[Work to be completed]
Exactly the lines from the beginning of the records to the line with "Viewport: 1174px width, 581px height.", both ends included, are to be given again, and pictures are to be left out.

-------

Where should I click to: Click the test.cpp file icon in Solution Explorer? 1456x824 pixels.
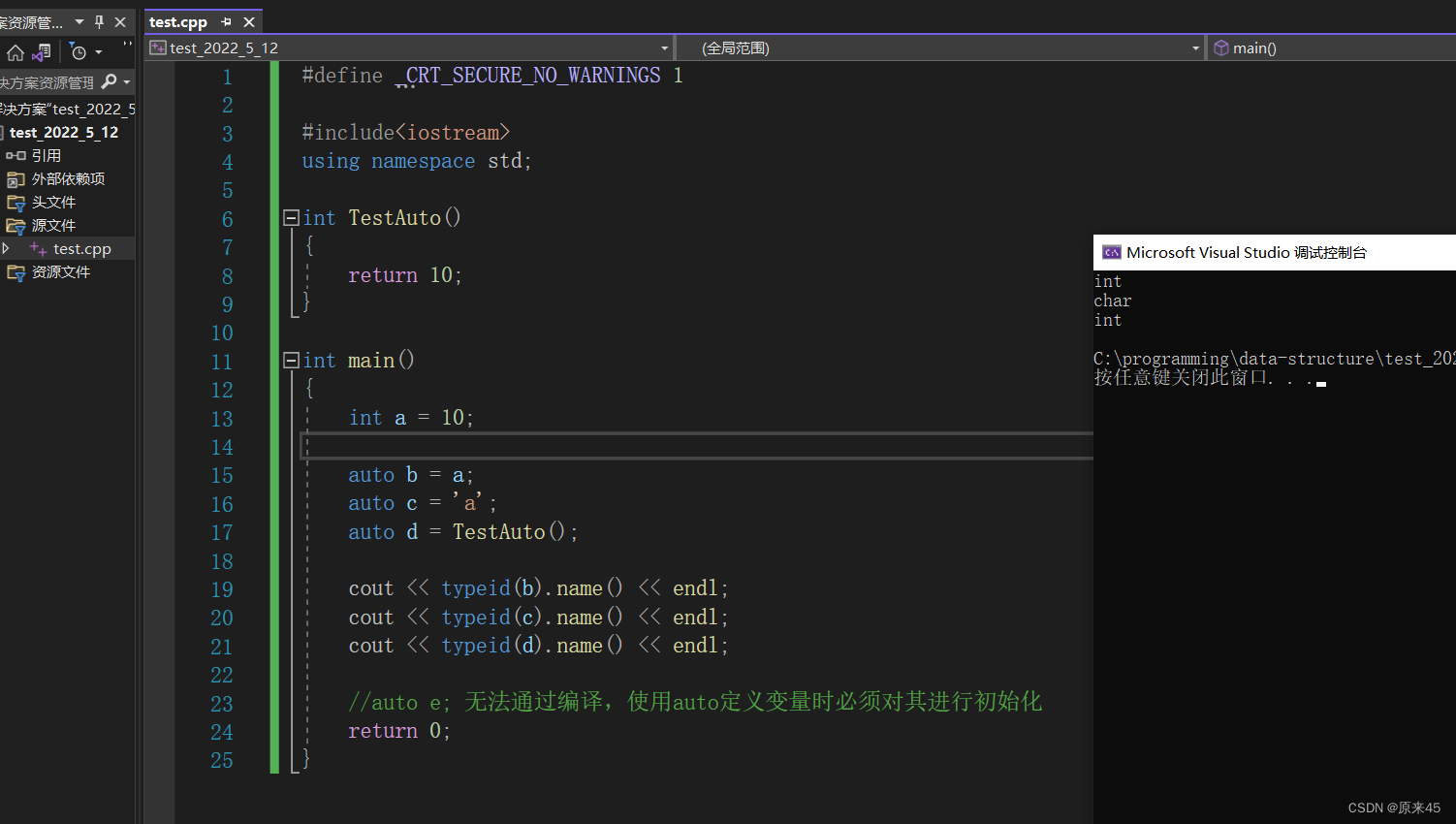[x=35, y=248]
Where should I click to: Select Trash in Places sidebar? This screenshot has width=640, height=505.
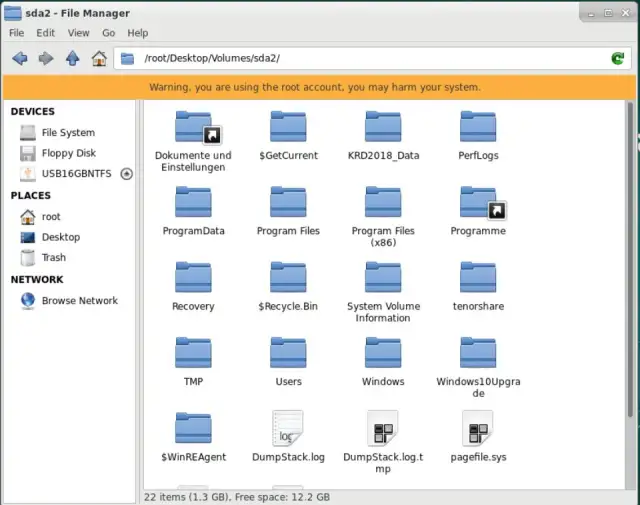click(53, 258)
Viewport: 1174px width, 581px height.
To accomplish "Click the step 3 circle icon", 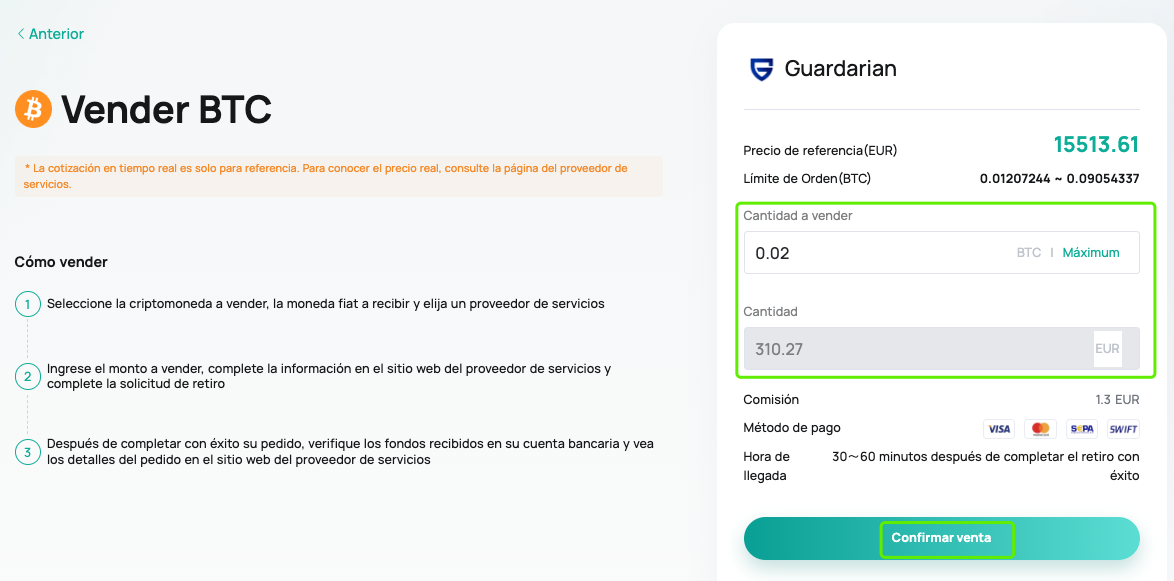I will coord(28,452).
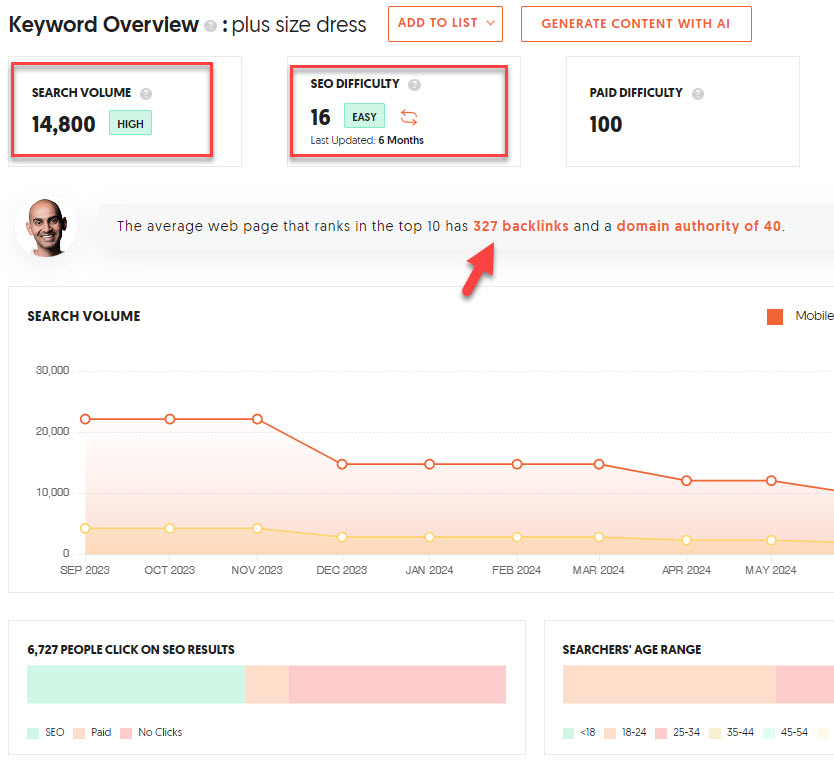Open the 327 backlinks link
834x769 pixels.
pos(521,226)
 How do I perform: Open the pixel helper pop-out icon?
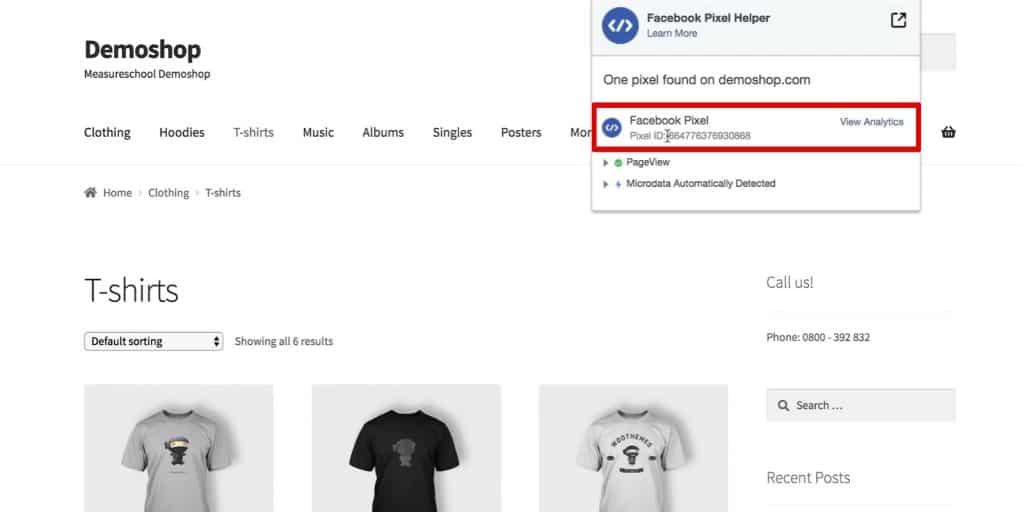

-------

[Exercise result]
Where should I click to: Click the test.cpp file icon in Solution Explorer? 1456x824 pixels.
[x=35, y=248]
Where should I click to: Select Trash in Places sidebar? This screenshot has width=640, height=505.
click(53, 258)
Viewport: 1174px width, 581px height.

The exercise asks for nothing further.